How is Omnicom dealing with audience fragmentation on TV?

There isn’t an easy button. You don’t need a crystal ball to say what happened in print and radio is going to happen in television. How do you put Humpty Dumpty back together again? You can buy the Super Bowl. If you have $5 million, that is the easy button. But that’s not how the world is the other 364 days a year.

It goes back to data compilation. We get ACR data and viewer behavior data from Inscape. A lot of TV viewing happens on mobile. If you really want to see what’s going on, you can’t rely on a single company or data set, because nobody has it all.

First you built Annalect, then Omni. What’s next on Omnicom’s tech road map?

It’s about throwing a vast majority of the data on the floor, because there’s no signal in a lot of it.

We’re moving toward activation with AI. We’ve evolved our platform to have machine intelligence. You teach the machine to find needles in the haystack, which allows us to drive outcomes. Because we’ve been at this for a decade, we’ve learned a lot about teaching people how to use these tools and evolve them so they’re easier to use.

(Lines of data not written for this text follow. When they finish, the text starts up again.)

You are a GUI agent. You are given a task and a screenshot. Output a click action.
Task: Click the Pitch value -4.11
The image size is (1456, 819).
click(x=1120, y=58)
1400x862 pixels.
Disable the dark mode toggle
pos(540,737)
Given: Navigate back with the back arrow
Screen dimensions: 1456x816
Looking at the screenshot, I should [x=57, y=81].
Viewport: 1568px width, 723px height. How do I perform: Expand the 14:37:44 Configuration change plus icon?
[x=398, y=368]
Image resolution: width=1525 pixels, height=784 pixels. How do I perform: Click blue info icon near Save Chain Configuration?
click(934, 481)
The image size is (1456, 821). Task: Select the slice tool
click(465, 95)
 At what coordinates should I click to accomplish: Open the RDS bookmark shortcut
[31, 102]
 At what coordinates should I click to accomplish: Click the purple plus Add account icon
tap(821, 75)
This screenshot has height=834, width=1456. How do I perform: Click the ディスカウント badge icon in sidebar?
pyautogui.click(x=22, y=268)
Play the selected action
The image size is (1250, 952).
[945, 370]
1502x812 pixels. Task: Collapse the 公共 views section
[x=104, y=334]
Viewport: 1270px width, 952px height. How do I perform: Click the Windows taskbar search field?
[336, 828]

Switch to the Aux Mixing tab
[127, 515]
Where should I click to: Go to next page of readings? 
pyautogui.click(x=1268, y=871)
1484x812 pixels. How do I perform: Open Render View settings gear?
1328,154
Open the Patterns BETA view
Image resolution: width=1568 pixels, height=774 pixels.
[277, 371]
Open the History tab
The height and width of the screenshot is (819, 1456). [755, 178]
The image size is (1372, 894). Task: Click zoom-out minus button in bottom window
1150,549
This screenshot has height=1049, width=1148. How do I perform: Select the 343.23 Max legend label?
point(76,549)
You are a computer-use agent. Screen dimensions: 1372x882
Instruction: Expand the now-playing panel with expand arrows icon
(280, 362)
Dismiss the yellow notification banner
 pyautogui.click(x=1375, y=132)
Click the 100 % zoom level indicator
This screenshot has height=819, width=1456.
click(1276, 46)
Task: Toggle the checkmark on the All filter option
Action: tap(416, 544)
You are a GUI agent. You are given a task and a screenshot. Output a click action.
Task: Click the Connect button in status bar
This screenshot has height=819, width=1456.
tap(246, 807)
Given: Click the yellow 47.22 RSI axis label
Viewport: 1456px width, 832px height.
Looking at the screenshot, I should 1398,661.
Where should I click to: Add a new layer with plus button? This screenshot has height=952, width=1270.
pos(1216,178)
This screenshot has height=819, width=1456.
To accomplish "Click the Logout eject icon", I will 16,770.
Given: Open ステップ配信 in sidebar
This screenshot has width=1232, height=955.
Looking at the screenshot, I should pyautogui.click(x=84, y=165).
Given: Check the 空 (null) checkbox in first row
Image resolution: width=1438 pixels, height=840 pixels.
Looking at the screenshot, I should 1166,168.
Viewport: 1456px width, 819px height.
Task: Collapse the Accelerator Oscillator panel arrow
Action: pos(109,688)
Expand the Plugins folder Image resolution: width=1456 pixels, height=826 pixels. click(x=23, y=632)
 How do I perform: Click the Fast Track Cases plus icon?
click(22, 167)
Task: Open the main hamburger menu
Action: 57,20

Have you cracked the data-driven creative piece yet?

No. We’re training thousands of people to use creative inspiration tools. This isn’t quantitative data analysis. This is about culture and finding things they can relate to.

The creative director doesn’t need to know how to build the audience, but [they] can look at YouTube videos and get a good idea of what an audience is interested in. [We built] an AI-enabled search engine that sends signals about culture to inspire [creatives] to come up with better ideas faster. [We] put a predictive model on it. This is having a profound impact on the way we work.

We’re hiring and re-skilling people. People phase out, people self-select. They say this is not for me, or they realize wow, advertising is cool. I can’t tell you all the times I sit down with tech companies and they say, “I can’t believe I’m having this conversation with a Mad Man.”

This interview has been edited and condensed.